The liver is the most central organ and largest gland of the body that controls the whole body metabolism. It produces inconceivable many essential proteins, is responsible for recovery of various food components, mediates the bile production, degrades toxins, and is involved in excretion of unwanted metabolites. Several of these metabolic or catabolic functions of the liver depend on trace elements that are either integral part of enzymes, cofactors, or directly serve as chemical catalysts. Therefore, a lack of trace elements can lead to organ failure or systemic illness. Conversely, excessive hepatic trace element deposition resulting from genetic disorders, intoxication, extensive dietary supply, or long-term parenteral nutrition may cause hepatic inflammation, fibrosis, cirrhosis, and hepatocellular carcinoma.

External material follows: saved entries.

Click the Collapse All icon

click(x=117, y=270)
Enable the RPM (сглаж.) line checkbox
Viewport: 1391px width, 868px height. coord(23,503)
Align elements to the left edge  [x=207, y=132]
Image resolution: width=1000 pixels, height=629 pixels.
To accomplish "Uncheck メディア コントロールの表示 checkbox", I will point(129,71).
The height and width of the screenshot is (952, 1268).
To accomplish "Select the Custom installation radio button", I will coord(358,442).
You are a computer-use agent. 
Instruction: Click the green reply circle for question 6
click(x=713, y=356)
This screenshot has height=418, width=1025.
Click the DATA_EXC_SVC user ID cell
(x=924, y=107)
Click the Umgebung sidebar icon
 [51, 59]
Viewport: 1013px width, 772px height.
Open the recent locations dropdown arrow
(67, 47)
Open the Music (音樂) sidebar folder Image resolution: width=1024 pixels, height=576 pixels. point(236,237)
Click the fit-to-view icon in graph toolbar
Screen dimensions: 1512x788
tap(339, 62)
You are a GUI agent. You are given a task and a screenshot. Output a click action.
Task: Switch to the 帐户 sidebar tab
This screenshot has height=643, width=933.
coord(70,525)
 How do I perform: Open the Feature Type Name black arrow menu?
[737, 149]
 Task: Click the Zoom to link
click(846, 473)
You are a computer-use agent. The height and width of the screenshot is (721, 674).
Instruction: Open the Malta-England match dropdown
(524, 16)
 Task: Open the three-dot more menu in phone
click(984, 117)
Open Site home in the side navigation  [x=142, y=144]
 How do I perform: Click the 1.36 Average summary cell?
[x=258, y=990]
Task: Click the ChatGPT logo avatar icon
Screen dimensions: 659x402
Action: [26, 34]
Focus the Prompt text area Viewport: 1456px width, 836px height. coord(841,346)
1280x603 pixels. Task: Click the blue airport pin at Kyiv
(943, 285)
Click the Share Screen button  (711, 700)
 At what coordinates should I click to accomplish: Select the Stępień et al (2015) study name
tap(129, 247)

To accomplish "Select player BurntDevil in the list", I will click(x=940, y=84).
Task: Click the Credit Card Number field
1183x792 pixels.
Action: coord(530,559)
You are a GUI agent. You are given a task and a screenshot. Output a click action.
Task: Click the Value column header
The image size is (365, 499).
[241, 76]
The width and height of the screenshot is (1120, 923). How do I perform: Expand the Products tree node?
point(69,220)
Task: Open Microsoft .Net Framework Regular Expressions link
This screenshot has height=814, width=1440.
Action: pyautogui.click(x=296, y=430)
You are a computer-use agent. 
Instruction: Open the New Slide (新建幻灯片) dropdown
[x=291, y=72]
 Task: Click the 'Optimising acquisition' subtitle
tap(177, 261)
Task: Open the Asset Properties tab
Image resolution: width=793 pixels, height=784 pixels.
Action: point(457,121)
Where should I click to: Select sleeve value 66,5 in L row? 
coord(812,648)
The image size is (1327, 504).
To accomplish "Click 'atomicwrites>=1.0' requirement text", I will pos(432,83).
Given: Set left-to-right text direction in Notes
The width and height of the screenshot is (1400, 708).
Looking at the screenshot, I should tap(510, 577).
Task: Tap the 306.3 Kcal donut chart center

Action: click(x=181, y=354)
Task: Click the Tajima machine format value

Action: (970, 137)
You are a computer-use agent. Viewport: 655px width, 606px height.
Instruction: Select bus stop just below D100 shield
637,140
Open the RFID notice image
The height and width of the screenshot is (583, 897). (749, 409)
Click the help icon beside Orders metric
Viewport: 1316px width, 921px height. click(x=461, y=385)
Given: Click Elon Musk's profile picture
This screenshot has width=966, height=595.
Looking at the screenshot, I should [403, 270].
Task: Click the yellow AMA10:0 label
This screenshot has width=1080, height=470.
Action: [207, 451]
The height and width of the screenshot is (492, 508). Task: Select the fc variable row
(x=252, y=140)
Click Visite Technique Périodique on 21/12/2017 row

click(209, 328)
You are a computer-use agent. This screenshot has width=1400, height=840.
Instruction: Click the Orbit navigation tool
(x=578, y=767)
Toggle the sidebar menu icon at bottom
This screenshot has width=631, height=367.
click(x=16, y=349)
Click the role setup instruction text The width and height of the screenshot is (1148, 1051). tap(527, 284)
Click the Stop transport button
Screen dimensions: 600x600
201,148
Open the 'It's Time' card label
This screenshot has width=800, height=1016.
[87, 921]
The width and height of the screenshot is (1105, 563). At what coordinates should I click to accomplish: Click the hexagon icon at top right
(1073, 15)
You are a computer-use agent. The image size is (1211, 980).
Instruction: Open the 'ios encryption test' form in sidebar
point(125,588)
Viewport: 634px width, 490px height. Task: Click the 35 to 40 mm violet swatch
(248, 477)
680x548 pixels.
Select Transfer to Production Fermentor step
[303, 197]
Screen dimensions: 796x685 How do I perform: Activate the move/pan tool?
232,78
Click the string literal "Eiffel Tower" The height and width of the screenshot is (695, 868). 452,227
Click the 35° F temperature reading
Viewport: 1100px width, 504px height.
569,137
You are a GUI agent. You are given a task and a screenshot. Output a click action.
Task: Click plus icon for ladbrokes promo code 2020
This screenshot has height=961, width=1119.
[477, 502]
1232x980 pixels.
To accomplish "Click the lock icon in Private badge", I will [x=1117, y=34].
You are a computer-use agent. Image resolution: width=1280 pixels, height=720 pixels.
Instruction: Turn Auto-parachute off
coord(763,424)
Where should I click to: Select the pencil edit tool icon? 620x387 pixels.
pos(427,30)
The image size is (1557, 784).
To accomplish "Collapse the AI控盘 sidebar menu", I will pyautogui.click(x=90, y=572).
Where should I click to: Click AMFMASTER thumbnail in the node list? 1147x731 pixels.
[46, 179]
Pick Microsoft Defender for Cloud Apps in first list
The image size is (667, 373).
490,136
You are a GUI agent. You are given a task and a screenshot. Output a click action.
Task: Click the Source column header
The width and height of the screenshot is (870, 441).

Recently we established novel protocols that allow quantitative biometal imaging in human and murine tissues by laser ablation inductively coupled plasma mass spectrometry (LA-ICP-MS) [1, 2]. We here extended these studies and provide a multitude of novel examples demonstrating the applicability of LA-ICP-MS for quantification of metals with high accuracy in liver sections taken from clinical cases and experimental models of hepatic metal disorders. We further established a novel interactive software tool, i.e. "Ricarda", for handling, quantification and visualizing and displaying LA-ICP-MS data sets. Sample preparation, and quantification strategies were further optimized for application of LA-ICP-MS in daily routine use. We conclude that our findings provide strong evidence that the LA-ICP-MS methodologies provide novel, highly innovative diagnostic options for simultaneously imaging various metals in liver specimens with high sensitivity, spatial resolution, specificity, and quantification ability.